When it comes to clustered vs. non-clustered indexes in SQL Server, there’s still a lot of confusion with those types of indexes, and constraints, particularly the primary key. Frankly, that’s entirely understandable, because it is a bit confusing.
Let me try to simplify.
First, there are two ways indexes can be created:
- Directly (i.e., CREATE … INDEX).
- Certain types of constraints (UNIQUE, and PRIMARY KEY) create indexes to implement the constraint.
The behind-the-scenes constraint indexes appear in both Management Studio and sys.indexes, which make the waters a bit muddy, so to speak. This is also how there is spillover in terminology and statement syntax between indexes and constraints.
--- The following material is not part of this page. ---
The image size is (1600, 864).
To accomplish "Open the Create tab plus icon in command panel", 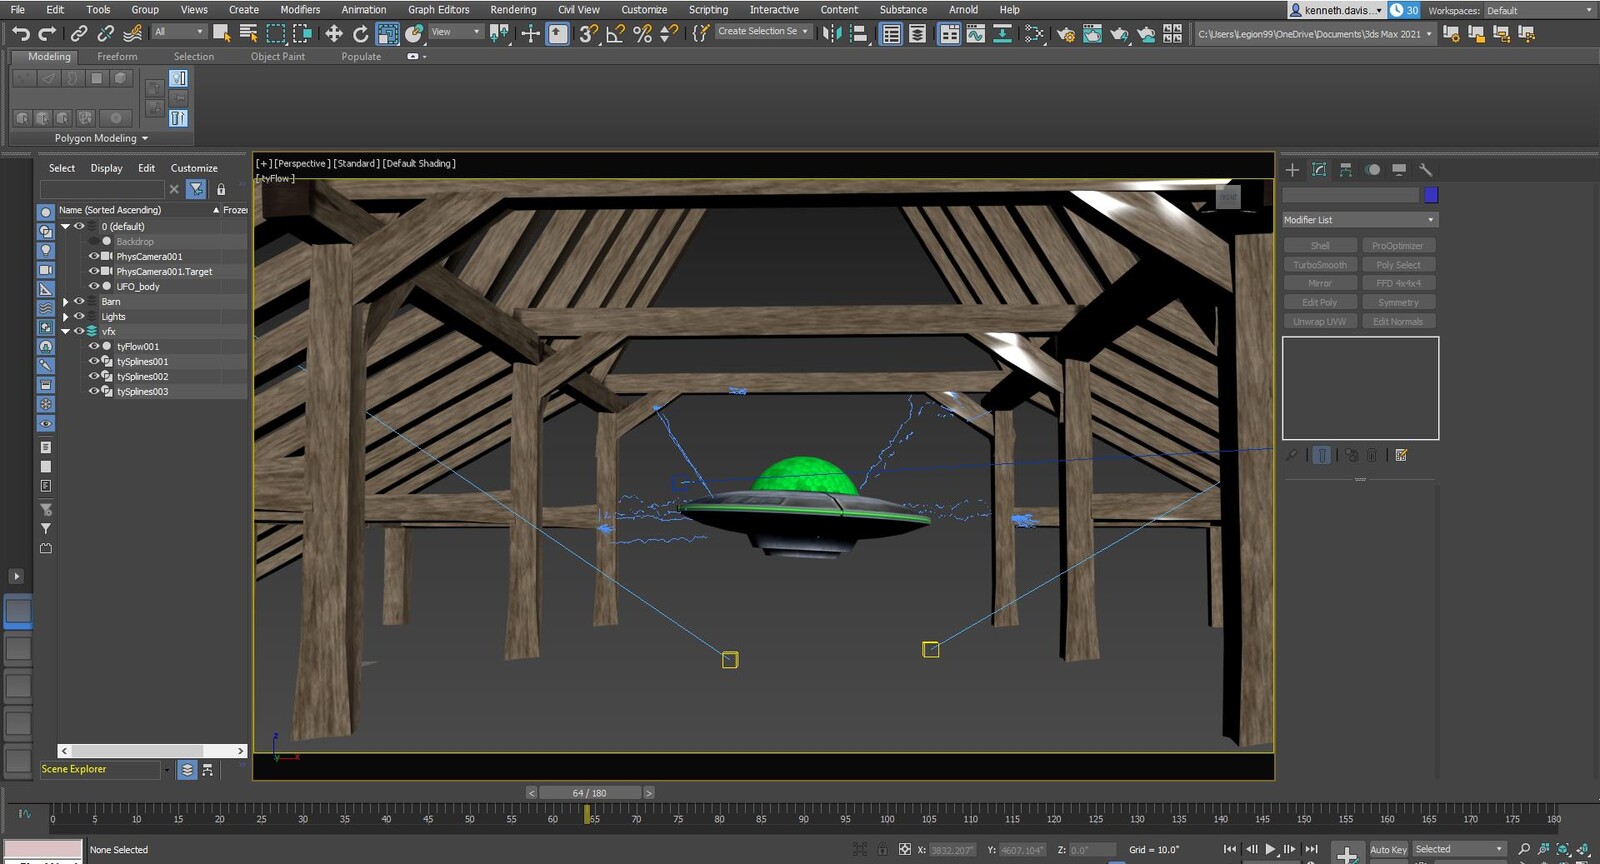I will pos(1292,170).
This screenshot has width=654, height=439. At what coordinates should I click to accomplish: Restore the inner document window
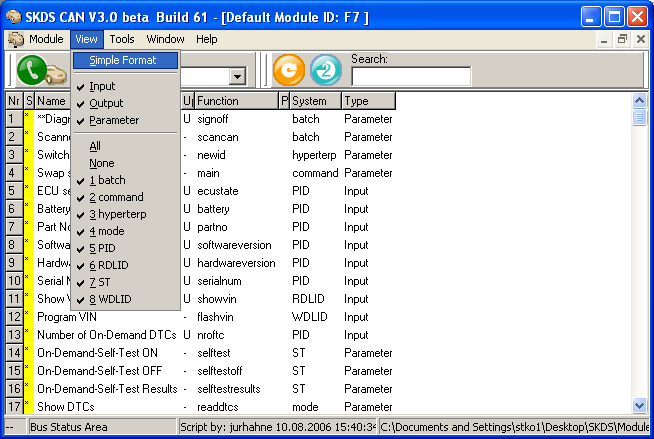pyautogui.click(x=623, y=39)
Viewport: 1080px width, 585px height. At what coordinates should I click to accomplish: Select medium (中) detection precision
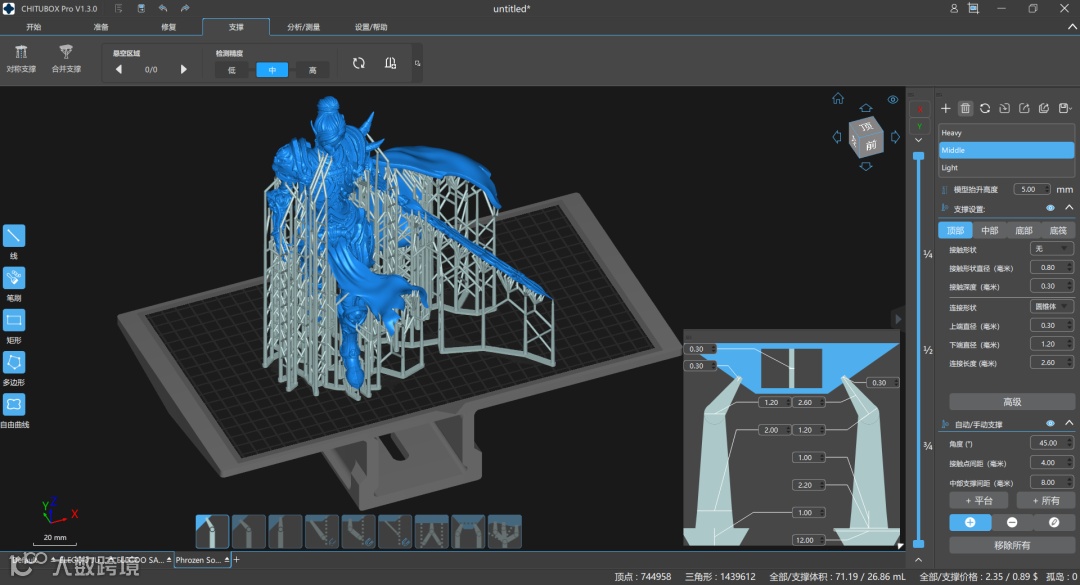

The key to understanding how this works is to separate the ideas of constraints and indexes.
In theory, the constraints I mentioned above could be implemented behind the scenes using another type of structure completely different than an index. It just so happens that an index is an available, reusable, efficient structure that is able to get the job done.
Second, there is a default type of index created by each type of constraint, and the default can be overridden:
- A PRIMARY KEY constraint creates a clustered index by default.
- A UNIQUE constraint creates a non-clustered index by default.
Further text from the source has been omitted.